### Extract to read
Slashdot Mirror
Microsoft Denies It Built Backdoor Into Windows 7
CWmike writes "Microsoft has denied that it has built a backdoor into Windows 7, a concern that surfaced yesterday after a senior National Security Agency (NSA) official testified before Congress that the agency had worked on the operating system. 'Microsoft has not and will not put "backdoors" into Windows,' a company spokeswoman said, reacting to a Computerworld story Wednesday. On Monday, Richard Schaeffer, the NSA's information assurance director, told the Senate's Subcommittee on Terrorism and Homeland Security that the agency had partnered with the developer during the creation of Windows 7 'to enhance Microsoft's operating system security guide.' Thursday's categorical denial by Microsoft was accompanied by further explanation of exactly how the NSA participated in the making of Windows 7. 'The work being discussed here is purely in conjunction with our Security Compliance Management Toolkit,' said the spokeswoman. The company rolled out the Windows 7 version of the toolkit late last month, shortly after it officially launched the operating system."

### Your task
In the post above about Microsoft's denial, what did the company spokeswoman say the NSA's work on Windows 7 was purely in conjunction with?

[Records taken from a dataset]
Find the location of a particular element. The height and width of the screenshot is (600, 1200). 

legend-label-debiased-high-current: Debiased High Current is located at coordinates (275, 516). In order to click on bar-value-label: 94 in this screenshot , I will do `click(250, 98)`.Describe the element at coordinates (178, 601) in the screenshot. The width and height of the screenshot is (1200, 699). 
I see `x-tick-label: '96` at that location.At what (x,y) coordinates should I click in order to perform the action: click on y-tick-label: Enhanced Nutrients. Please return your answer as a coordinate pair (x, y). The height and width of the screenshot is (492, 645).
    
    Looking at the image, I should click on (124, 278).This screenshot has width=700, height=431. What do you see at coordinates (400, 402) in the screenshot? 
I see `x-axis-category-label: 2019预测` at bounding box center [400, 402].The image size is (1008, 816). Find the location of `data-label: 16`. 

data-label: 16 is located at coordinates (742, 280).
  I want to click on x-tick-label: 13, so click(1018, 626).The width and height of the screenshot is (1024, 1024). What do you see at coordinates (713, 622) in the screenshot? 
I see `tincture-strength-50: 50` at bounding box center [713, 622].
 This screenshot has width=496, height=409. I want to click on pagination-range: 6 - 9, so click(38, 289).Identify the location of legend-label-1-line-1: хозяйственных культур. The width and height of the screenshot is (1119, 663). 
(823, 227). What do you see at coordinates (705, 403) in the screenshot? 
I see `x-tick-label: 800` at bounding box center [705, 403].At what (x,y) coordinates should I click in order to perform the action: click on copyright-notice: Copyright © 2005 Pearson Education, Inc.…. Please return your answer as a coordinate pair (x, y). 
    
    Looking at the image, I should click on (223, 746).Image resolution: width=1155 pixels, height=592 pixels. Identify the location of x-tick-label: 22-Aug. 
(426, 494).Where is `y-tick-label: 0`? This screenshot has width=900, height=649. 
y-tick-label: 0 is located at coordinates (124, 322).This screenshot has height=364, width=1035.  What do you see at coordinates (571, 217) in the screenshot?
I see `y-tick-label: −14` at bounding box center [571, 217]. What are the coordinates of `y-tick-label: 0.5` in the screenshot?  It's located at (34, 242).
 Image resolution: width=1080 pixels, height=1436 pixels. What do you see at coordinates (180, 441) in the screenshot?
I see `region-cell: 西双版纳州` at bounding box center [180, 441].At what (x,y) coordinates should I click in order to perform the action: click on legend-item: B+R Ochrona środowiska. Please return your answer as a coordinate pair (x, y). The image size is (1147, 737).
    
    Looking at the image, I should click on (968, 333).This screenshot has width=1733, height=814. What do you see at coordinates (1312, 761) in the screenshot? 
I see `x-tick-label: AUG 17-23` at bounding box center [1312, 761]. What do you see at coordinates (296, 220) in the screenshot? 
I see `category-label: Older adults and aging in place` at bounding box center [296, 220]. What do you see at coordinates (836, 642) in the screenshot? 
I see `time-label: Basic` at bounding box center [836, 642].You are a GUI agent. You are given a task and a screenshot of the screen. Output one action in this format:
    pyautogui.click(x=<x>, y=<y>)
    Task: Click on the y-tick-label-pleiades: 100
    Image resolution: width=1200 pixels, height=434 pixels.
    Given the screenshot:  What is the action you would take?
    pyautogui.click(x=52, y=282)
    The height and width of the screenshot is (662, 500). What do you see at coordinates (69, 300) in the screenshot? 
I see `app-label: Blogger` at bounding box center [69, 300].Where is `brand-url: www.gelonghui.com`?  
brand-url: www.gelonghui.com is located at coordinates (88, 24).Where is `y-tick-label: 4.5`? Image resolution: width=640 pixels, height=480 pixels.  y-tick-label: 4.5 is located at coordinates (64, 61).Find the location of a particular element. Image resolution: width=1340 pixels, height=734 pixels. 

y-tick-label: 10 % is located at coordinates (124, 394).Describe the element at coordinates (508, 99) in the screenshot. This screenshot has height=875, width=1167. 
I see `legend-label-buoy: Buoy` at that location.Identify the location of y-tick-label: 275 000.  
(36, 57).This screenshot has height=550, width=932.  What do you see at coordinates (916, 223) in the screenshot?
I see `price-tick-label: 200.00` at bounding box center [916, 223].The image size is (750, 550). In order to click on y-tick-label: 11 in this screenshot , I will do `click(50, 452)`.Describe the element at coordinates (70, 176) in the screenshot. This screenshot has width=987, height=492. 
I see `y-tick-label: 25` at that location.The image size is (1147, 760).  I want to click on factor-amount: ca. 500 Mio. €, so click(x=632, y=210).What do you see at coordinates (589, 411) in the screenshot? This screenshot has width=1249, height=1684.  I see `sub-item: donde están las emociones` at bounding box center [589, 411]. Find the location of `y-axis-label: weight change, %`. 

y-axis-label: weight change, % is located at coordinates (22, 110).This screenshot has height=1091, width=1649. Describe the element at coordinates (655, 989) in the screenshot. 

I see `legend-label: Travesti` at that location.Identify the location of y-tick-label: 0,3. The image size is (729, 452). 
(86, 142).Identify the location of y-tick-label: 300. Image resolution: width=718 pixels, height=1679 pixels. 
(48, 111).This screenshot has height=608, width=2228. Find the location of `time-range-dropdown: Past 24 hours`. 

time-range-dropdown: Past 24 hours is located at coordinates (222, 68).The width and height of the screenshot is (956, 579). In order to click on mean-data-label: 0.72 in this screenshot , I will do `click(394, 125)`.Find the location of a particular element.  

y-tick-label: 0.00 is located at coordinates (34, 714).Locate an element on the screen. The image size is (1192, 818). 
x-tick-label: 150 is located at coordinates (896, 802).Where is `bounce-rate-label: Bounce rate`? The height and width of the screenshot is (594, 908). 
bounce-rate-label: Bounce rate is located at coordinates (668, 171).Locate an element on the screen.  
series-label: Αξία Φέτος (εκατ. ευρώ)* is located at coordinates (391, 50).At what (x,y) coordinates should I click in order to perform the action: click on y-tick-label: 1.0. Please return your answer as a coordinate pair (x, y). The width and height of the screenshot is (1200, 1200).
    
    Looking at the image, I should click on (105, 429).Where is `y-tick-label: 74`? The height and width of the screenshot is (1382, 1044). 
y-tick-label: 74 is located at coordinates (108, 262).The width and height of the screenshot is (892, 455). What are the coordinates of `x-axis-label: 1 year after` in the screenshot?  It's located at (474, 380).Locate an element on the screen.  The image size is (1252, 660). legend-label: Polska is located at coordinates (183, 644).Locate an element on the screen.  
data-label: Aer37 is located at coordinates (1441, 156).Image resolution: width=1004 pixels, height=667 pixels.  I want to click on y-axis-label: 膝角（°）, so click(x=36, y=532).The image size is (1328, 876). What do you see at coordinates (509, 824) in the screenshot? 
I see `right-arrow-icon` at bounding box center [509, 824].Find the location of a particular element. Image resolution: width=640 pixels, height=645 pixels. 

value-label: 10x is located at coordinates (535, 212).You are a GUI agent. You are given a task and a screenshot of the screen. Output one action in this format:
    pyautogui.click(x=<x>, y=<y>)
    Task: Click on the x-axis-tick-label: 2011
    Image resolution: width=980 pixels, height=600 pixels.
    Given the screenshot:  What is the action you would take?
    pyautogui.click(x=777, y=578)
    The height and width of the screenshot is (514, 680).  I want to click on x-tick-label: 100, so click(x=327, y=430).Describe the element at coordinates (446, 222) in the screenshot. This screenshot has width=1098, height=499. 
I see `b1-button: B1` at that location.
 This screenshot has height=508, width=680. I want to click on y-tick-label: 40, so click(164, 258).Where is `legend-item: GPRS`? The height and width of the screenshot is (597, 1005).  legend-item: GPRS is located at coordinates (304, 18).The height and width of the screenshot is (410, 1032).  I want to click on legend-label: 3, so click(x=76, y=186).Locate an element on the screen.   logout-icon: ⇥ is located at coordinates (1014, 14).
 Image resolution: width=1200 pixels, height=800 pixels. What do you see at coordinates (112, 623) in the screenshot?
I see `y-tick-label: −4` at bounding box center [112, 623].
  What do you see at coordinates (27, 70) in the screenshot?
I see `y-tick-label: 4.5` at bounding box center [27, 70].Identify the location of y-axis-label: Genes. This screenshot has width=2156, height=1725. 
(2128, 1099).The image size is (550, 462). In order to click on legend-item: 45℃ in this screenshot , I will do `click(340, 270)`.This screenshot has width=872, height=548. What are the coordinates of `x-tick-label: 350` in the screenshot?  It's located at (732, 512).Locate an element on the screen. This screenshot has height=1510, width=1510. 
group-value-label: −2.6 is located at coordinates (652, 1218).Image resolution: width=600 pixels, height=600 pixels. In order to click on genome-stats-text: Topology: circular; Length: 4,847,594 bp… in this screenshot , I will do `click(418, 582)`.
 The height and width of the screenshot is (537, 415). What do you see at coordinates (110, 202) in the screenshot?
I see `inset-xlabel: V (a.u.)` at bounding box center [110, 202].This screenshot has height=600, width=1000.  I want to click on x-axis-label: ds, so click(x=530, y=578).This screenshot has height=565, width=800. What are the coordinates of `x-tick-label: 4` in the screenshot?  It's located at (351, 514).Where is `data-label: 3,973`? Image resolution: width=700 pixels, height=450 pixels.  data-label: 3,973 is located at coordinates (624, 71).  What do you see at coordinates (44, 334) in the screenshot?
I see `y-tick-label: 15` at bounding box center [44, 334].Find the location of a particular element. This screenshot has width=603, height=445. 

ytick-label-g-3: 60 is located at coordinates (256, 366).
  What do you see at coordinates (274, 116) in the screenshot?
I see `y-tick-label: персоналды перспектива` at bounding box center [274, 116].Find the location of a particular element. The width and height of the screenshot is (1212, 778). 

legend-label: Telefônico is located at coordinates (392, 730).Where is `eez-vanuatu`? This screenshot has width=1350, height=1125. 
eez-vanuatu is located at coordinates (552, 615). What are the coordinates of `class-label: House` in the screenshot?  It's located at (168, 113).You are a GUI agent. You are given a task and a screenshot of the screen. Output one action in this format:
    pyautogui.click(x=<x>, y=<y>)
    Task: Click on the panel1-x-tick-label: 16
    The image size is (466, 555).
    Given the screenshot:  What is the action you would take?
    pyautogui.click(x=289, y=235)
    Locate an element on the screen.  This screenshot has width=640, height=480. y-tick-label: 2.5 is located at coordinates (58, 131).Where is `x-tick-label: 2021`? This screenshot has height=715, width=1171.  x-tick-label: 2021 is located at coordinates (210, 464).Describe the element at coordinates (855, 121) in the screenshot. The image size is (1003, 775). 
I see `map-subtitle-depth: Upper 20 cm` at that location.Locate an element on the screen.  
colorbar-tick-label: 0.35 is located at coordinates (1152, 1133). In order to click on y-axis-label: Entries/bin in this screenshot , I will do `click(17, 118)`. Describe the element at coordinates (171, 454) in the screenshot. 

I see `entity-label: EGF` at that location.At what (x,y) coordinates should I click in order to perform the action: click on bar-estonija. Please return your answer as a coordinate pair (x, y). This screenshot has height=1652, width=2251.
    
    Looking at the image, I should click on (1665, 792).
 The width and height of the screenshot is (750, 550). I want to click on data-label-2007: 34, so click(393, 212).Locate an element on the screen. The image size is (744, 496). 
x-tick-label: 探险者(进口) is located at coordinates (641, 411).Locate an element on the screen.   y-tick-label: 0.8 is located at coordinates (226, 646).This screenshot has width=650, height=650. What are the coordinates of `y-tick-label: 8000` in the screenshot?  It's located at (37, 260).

### Exercise solution
The Security Compliance Management Toolkit.